Compare this with Stellaris. What meaningful, defineable goals are there in the game, really? Basically just to conquer your neighbors and control as much space as possible. In trying to provide a blank-slate galaxy for us to exist in, the game loses all of that context for action and backstory for the setting which gives those goals meaning and context to their actions. Dominating all the stars in a specific stellar cluster might be something super important to your civilization, but there's no meaningful differentiation for that in Stellaris. No context to what your race is or what their history is beyond what you provide. This lack of context, while meant to give you freedom to tell whatever story you want, also strips the game of any sense of character and personality for those involved in it.
The game attempts to get around this by giving us artificial goals in the form of victory conditions for the game. But the problem there is that those victory conditions are sparse and relatively uninteresting. Which contributes heavily to why, for instance, almost all of my games end around the point where I've successfully beaten the end-game crisis and subjugated the fallen empires of the galaxy or won the War in Heaven. Because all that's left at that point is trying to conquer the whole galaxy, which I could do, but without the feeling of that relating to anything meaningful or having a reason to want to there's just no motivation there to do it.
Before we can make Stellaris an interesting place to tell stories, we first have to provide a world to tell those stories in. Stellaris needs a default backstory, default factions and a universe which reflects those things, with reliable and repeatable personalities for AI empires, into which our custom empires can be inserted.
because for certain players, accustomed to more linear narrative approach it seems that Stellaris offers too much freedom and strips the game of pre-defined context making the game frustrating to them. But for the roleplaying crowd I started with, it is precisely the lack of context and endless possibilities that make Stellaris so great to them.
It is clear that there is a pretty serious clash of priorities and values (in a like/dislike sense) here. And that is fine, you can't make everyone happy.

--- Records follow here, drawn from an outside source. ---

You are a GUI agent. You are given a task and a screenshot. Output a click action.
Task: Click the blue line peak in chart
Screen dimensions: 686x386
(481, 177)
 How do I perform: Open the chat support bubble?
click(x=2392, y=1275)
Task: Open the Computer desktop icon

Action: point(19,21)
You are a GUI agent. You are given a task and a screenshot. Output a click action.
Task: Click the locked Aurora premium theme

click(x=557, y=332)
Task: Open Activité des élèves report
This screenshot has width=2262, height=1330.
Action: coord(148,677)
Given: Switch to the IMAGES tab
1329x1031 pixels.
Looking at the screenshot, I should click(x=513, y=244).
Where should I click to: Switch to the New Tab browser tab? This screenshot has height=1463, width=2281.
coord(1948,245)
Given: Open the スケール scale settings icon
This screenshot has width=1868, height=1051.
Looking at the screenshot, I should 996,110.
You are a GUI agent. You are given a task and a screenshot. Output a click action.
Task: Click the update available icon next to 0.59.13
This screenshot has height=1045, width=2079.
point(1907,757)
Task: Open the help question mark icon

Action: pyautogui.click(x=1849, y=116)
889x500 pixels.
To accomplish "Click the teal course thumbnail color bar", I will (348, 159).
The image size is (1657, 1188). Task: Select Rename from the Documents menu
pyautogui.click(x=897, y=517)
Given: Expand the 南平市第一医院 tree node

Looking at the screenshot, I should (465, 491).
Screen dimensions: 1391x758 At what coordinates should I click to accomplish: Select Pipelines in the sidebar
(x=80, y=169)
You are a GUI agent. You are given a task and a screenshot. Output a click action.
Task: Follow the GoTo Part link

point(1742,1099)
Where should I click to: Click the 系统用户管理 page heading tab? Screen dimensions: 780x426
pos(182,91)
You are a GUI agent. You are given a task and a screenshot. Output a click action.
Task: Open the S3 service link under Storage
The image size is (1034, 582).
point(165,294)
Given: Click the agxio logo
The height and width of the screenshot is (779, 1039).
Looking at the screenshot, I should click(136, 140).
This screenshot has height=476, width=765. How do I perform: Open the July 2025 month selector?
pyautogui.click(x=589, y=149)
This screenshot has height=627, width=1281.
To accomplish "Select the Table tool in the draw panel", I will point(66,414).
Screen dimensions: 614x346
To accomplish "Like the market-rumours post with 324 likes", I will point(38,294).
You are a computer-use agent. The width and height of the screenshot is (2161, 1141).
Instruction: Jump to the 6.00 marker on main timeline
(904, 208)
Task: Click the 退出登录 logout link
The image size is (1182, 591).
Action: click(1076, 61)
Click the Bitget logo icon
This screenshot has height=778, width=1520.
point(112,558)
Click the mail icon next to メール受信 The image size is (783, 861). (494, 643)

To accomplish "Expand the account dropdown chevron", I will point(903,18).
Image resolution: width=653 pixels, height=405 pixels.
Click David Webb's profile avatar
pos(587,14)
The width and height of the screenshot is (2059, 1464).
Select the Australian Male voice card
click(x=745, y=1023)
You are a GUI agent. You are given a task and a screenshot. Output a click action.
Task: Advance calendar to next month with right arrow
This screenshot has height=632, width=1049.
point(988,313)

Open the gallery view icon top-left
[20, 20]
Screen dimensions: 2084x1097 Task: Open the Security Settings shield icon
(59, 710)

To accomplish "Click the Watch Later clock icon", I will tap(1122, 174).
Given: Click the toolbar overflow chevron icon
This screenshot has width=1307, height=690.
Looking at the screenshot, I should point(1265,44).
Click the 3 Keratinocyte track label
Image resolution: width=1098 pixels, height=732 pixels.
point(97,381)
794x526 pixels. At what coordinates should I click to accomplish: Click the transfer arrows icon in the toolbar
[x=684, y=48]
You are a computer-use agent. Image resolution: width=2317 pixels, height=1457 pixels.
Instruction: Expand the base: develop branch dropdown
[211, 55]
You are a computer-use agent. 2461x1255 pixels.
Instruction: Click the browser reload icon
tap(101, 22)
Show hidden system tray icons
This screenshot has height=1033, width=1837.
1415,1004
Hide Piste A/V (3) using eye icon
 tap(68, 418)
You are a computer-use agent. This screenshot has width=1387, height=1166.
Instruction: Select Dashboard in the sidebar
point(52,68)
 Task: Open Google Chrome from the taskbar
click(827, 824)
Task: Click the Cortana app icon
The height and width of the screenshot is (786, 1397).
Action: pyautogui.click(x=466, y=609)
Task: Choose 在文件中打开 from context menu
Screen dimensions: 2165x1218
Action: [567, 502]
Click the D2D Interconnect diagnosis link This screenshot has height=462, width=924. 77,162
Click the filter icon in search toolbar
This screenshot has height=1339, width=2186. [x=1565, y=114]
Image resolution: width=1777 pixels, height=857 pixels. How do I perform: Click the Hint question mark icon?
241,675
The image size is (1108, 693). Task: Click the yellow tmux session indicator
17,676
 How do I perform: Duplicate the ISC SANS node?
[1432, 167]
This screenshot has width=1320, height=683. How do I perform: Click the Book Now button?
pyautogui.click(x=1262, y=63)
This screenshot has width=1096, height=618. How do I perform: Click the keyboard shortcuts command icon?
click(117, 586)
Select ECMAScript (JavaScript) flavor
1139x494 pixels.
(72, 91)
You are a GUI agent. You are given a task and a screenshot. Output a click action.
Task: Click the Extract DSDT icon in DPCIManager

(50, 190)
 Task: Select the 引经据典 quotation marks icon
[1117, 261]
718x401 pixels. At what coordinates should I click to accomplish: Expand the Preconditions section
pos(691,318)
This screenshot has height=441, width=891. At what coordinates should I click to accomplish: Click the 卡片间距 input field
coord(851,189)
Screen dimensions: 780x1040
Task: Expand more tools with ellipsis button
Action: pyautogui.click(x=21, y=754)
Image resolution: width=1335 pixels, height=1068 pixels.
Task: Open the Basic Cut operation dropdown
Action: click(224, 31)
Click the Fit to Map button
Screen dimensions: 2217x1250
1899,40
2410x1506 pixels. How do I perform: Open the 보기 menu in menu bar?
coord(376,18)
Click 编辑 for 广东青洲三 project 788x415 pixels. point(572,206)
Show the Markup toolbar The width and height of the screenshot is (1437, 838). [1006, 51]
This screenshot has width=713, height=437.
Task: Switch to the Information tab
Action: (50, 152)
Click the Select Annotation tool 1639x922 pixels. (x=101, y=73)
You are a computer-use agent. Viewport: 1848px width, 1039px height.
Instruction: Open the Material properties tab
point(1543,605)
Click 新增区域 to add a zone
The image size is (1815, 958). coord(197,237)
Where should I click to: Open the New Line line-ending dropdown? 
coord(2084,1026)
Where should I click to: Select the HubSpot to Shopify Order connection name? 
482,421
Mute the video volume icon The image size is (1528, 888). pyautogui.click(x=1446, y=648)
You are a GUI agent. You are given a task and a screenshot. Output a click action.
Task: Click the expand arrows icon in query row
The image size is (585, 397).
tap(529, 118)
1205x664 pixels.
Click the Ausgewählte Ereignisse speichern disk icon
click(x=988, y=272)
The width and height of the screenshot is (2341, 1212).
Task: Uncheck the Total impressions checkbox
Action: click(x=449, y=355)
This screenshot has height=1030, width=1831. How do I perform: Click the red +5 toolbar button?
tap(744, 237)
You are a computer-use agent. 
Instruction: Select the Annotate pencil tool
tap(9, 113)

My personal opinion is that there are enough games with pre-defined lore and goals. Stellaris should continue with its total customization and versatility approach and maybe either remove victory conditions altogether or create custom victory conditions, set by a player before the game is launched. For the time being, though, development team should bring their full attention to pressing strategic problems, namely warfare and diplomacy and immediately switch to economy and internal management afterwards. Then they can move to even more customization potential, I am particularly interested in species interaction mechanics.